Un chihuahuense visionario

Ciudad Juárez.-En la tranquila Mesa de Cristo Rey, Chihuahua, nació Don Luis Terrazas Hernández, un hombre cuyo ingenio y visión cambiarían la industria automotriz. Desde joven, Luis mostró un interés particular por la electricidad, estudiando esta disciplina por correspondencia mientras trabajaba en su taller mecánico. Su principal objetivo: mejorar el sistema de arranque manual de los motores de automóviles, conocido como «cran».

Luis sabía que el futuro de los automóviles no dependía de la manivela, sino de la energía eléctrica almacenada. Con esta convicción, dedicó su talento a desarrollar una batería que pudiera mantener su carga por un tiempo considerable. A los 20 años, con su invento listo, decidió mudarse a Monterrey, Nuevo León, una ciudad con un creciente mercado automotriz, ideal para su producto.

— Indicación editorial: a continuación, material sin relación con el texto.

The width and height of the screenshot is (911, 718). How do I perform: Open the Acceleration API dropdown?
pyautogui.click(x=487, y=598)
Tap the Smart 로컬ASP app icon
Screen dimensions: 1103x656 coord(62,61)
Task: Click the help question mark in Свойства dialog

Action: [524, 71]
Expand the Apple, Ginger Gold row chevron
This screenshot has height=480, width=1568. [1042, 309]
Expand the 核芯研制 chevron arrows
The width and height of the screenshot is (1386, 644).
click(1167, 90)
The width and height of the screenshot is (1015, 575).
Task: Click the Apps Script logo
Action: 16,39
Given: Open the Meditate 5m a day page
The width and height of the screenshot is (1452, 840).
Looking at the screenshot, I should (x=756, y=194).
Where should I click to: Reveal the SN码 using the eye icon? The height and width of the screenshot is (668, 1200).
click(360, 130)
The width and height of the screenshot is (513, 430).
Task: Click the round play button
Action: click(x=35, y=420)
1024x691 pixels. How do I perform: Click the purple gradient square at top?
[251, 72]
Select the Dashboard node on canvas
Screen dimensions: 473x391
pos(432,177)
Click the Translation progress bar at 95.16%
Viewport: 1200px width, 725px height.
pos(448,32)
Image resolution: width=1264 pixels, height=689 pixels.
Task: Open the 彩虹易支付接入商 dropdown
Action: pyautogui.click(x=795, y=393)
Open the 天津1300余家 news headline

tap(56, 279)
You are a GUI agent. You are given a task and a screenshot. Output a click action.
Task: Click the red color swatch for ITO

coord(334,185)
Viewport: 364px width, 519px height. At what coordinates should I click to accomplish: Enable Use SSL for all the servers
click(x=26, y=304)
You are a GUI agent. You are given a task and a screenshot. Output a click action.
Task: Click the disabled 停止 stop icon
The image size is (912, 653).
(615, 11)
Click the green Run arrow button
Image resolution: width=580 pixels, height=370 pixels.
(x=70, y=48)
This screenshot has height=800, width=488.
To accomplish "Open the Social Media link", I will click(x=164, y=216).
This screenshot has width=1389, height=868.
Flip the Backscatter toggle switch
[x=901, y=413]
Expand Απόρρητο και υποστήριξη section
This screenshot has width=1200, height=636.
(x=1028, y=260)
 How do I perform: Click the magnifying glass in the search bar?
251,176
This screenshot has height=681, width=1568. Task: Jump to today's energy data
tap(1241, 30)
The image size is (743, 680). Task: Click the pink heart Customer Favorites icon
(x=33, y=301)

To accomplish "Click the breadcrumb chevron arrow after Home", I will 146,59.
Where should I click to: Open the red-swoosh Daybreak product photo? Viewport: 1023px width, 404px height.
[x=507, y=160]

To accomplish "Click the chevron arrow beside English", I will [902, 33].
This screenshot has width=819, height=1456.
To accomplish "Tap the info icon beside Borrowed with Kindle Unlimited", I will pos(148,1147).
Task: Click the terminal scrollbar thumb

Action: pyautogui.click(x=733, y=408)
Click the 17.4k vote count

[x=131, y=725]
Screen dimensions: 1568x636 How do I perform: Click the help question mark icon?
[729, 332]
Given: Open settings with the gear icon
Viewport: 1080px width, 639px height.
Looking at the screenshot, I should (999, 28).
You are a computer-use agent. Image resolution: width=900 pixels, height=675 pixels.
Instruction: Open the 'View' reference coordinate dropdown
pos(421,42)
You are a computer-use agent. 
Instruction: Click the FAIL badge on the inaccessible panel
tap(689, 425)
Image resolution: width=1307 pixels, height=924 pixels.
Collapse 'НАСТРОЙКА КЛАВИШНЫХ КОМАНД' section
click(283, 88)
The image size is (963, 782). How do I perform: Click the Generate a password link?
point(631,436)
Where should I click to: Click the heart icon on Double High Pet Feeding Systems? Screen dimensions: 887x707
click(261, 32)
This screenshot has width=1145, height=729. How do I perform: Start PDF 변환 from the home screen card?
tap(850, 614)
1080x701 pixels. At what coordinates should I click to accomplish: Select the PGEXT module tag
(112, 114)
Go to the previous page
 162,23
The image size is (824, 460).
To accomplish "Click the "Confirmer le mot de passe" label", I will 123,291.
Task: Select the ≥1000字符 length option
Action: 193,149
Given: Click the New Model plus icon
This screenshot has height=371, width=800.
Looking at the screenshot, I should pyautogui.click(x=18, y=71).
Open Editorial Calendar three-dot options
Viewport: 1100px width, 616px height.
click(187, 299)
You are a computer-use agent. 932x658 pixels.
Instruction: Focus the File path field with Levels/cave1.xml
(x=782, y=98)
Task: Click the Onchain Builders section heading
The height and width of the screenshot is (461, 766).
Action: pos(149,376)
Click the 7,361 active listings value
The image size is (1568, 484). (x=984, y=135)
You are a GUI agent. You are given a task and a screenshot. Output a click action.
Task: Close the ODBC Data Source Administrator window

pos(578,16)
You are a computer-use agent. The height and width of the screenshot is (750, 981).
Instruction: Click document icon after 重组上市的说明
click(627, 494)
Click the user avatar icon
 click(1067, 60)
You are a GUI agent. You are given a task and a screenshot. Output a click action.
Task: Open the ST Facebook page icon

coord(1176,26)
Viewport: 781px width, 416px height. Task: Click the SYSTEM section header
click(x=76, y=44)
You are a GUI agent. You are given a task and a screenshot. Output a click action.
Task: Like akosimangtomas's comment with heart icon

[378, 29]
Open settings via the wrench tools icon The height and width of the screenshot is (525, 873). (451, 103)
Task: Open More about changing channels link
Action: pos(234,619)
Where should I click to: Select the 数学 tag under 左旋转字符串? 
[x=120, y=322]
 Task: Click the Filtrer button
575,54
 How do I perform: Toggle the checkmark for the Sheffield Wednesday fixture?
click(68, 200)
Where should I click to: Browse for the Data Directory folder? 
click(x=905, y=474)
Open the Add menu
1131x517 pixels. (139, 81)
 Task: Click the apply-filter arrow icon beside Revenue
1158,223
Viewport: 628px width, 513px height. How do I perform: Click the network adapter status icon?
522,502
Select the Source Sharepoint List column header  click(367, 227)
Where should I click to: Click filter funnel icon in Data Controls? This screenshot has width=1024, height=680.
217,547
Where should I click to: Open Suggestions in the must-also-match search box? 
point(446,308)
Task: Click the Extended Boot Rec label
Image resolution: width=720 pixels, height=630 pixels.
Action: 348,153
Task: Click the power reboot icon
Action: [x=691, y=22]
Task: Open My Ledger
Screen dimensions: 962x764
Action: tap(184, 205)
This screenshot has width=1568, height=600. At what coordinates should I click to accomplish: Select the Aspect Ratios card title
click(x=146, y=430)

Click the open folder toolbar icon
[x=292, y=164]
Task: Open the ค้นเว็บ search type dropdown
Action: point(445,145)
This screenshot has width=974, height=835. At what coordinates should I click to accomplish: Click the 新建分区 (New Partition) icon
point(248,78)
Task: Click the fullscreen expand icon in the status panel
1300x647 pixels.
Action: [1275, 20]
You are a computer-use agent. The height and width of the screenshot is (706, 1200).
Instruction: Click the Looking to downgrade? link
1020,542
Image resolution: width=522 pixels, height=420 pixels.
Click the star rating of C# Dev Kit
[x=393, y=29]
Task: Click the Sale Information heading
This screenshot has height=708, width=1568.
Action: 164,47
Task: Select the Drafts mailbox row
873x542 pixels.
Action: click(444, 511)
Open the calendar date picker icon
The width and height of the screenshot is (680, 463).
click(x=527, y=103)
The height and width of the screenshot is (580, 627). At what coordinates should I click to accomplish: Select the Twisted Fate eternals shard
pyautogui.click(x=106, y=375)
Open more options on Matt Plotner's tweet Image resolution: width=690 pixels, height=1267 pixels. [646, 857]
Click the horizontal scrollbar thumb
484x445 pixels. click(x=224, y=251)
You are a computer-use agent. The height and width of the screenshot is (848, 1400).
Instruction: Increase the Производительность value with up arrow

En Monterrey, Don Luis instaló su primer taller eléctrico en la esquina de las calles Aramberri y Zaragoza, cerca del Palacio de Gobierno. Después de exhaustivas pruebas, lanzó su primer acumulador eléctrico, marcándolo con sus iniciales: LTH. Muchos creen que estas siglas representan algún término técnico, pero en realidad, llevan el nombre de su creador, Luis Terrazas Hernández.

Así, desde su pequeño taller en Monterrey, Don Luis no solo innovó en la tecnología automotriz, sino que también dejó una marca perdurable con su legado, un verdadero visionario de Chihuahua.